> _What is asked_
Reproduce the records verbatim from their start up to and including the line that contains "click(541, 393)".

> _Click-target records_
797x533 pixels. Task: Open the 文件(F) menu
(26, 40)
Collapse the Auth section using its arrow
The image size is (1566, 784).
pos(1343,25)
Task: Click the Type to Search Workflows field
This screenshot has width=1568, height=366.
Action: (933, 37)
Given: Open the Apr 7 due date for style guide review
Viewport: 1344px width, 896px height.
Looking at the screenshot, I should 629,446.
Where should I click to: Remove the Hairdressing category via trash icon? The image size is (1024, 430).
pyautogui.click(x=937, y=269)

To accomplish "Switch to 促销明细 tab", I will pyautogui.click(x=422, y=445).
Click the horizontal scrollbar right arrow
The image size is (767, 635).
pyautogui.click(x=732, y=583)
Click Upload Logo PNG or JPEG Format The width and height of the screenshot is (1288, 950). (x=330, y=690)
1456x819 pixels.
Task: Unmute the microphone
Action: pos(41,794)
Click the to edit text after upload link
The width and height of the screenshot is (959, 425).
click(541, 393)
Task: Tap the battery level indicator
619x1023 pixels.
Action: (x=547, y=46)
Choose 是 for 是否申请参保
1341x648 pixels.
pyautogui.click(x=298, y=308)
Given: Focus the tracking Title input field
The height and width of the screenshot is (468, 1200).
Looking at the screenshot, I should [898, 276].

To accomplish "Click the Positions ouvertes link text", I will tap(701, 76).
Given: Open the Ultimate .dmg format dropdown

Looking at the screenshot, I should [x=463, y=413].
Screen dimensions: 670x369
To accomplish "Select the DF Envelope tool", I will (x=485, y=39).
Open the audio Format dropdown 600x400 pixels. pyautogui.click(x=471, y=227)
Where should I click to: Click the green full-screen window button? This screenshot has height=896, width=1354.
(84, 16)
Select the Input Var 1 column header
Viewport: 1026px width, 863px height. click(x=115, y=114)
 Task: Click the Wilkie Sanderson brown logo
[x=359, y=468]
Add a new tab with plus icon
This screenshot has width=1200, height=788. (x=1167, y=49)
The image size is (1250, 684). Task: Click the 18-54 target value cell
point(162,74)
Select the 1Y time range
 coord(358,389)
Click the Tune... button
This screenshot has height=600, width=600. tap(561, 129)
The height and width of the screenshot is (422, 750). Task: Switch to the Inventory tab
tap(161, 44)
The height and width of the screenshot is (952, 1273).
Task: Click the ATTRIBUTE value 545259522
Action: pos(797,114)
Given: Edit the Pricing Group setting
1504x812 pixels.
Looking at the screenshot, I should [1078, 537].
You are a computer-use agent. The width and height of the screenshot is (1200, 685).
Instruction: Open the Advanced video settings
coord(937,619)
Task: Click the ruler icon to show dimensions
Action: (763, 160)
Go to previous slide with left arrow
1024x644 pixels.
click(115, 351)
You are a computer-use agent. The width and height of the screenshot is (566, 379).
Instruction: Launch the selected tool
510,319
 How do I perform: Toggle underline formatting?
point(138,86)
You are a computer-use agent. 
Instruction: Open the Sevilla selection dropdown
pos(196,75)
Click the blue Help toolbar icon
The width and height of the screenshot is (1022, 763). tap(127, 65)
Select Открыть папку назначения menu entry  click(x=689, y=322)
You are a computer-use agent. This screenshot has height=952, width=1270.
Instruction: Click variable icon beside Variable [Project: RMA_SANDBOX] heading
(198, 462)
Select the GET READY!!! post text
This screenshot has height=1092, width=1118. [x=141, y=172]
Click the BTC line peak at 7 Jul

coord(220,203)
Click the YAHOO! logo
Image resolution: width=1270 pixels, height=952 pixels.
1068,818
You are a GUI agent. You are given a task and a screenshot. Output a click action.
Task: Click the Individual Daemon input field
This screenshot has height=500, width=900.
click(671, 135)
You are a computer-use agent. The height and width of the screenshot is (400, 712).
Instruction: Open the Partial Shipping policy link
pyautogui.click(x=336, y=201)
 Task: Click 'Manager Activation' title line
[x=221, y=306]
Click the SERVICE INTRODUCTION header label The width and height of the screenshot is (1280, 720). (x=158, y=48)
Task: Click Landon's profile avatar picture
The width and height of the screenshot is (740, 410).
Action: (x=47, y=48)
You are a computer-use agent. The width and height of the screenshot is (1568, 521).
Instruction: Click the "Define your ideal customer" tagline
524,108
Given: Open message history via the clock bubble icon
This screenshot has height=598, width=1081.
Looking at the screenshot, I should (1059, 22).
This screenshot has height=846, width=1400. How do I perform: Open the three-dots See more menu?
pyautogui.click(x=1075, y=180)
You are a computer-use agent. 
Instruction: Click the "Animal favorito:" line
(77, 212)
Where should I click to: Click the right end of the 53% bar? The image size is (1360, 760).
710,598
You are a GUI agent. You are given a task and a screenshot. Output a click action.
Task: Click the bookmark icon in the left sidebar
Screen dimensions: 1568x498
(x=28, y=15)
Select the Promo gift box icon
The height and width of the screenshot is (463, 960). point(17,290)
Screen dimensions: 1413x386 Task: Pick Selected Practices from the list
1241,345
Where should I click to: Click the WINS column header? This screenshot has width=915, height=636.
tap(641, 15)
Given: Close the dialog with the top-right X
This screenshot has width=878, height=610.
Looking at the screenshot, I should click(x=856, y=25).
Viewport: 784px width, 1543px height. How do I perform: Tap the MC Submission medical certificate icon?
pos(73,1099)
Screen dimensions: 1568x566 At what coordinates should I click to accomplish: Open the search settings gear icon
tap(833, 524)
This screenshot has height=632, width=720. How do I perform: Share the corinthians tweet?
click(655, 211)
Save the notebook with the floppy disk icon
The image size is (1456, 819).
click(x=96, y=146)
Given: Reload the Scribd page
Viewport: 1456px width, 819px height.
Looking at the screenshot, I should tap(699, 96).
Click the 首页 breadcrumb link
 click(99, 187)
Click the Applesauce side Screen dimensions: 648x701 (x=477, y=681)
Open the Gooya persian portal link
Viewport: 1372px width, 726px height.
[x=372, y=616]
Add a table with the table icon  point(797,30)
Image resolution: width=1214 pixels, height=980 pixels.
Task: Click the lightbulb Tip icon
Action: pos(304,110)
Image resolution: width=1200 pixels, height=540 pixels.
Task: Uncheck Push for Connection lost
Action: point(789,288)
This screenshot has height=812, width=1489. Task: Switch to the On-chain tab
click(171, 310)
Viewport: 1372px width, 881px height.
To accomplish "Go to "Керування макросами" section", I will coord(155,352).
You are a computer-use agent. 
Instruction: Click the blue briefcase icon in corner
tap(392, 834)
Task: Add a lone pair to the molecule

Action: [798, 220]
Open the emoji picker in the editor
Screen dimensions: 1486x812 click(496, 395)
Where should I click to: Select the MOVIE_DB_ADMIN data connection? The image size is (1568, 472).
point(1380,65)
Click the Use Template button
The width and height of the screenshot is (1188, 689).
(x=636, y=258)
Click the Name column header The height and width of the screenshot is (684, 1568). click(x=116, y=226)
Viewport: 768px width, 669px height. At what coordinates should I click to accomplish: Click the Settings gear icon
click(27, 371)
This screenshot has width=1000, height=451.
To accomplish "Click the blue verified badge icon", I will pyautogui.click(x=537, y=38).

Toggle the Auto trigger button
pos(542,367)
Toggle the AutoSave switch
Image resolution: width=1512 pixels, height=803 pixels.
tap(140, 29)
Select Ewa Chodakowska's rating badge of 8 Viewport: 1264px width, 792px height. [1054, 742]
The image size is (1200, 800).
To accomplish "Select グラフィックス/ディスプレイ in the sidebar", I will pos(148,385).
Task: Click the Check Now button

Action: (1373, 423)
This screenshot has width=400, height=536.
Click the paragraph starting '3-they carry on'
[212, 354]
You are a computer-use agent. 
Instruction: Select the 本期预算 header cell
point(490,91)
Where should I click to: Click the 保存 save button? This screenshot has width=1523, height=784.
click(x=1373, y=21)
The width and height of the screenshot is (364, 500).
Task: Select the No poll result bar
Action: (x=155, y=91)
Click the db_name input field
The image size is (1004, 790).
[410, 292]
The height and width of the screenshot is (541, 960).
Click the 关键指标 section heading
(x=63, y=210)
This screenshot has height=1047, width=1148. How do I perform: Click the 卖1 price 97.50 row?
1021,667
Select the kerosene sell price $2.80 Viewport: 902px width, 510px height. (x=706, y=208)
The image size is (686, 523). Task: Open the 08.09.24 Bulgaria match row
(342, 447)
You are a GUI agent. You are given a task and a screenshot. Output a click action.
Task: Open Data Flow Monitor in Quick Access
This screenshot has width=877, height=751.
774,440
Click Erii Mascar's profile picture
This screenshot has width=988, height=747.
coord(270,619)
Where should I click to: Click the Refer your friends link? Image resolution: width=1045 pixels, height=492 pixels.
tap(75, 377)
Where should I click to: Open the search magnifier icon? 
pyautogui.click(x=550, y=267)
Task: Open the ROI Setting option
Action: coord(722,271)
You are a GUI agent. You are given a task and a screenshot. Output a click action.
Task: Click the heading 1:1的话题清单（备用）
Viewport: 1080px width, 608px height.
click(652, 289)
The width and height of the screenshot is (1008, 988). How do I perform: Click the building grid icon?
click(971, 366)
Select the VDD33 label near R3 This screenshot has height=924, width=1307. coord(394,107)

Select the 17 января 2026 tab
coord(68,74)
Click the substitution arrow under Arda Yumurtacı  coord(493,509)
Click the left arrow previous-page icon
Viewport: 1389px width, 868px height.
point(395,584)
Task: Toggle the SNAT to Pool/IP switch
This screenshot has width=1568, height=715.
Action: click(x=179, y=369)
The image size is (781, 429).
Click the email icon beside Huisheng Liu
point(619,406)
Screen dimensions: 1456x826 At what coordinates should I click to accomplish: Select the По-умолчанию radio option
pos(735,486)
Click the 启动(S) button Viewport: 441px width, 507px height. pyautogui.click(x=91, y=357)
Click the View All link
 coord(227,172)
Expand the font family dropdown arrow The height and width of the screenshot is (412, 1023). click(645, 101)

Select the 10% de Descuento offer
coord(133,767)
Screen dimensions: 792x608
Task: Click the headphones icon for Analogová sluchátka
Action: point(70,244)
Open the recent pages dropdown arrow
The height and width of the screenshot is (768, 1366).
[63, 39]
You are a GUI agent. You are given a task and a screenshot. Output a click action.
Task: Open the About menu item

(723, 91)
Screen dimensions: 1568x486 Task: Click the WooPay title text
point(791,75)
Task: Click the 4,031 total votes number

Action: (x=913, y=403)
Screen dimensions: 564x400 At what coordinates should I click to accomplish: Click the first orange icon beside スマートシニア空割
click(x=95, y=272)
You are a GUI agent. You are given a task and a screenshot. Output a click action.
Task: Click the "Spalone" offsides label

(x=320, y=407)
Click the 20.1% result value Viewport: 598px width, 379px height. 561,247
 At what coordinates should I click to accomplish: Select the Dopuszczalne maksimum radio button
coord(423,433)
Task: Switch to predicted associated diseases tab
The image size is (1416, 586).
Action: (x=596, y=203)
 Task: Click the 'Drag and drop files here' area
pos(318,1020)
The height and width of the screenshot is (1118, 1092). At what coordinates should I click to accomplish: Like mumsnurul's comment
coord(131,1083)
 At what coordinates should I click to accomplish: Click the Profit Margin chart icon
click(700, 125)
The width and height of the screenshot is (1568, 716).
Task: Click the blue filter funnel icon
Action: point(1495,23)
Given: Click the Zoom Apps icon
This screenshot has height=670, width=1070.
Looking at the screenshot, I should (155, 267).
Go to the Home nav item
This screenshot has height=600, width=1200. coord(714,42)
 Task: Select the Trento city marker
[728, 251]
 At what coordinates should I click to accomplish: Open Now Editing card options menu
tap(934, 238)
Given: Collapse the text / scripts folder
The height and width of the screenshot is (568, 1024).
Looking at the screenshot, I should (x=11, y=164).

> _Answer to this problem_
797x533 pixels. Task: Open the 文件(F) menu
(26, 40)
Collapse the Auth section using its arrow
The image size is (1566, 784).
pos(1343,25)
Task: Click the Type to Search Workflows field
This screenshot has width=1568, height=366.
Action: (933, 37)
Given: Open the Apr 7 due date for style guide review
Viewport: 1344px width, 896px height.
Looking at the screenshot, I should 629,446.
Where should I click to: Remove the Hairdressing category via trash icon? The image size is (1024, 430).
pyautogui.click(x=937, y=269)

To accomplish "Switch to 促销明细 tab", I will pyautogui.click(x=422, y=445).
Click the horizontal scrollbar right arrow
The image size is (767, 635).
pyautogui.click(x=732, y=583)
Click Upload Logo PNG or JPEG Format The width and height of the screenshot is (1288, 950). (x=330, y=690)
1456x819 pixels.
Task: Unmute the microphone
Action: pos(41,794)
Click the to edit text after upload link
The width and height of the screenshot is (959, 425).
click(541, 393)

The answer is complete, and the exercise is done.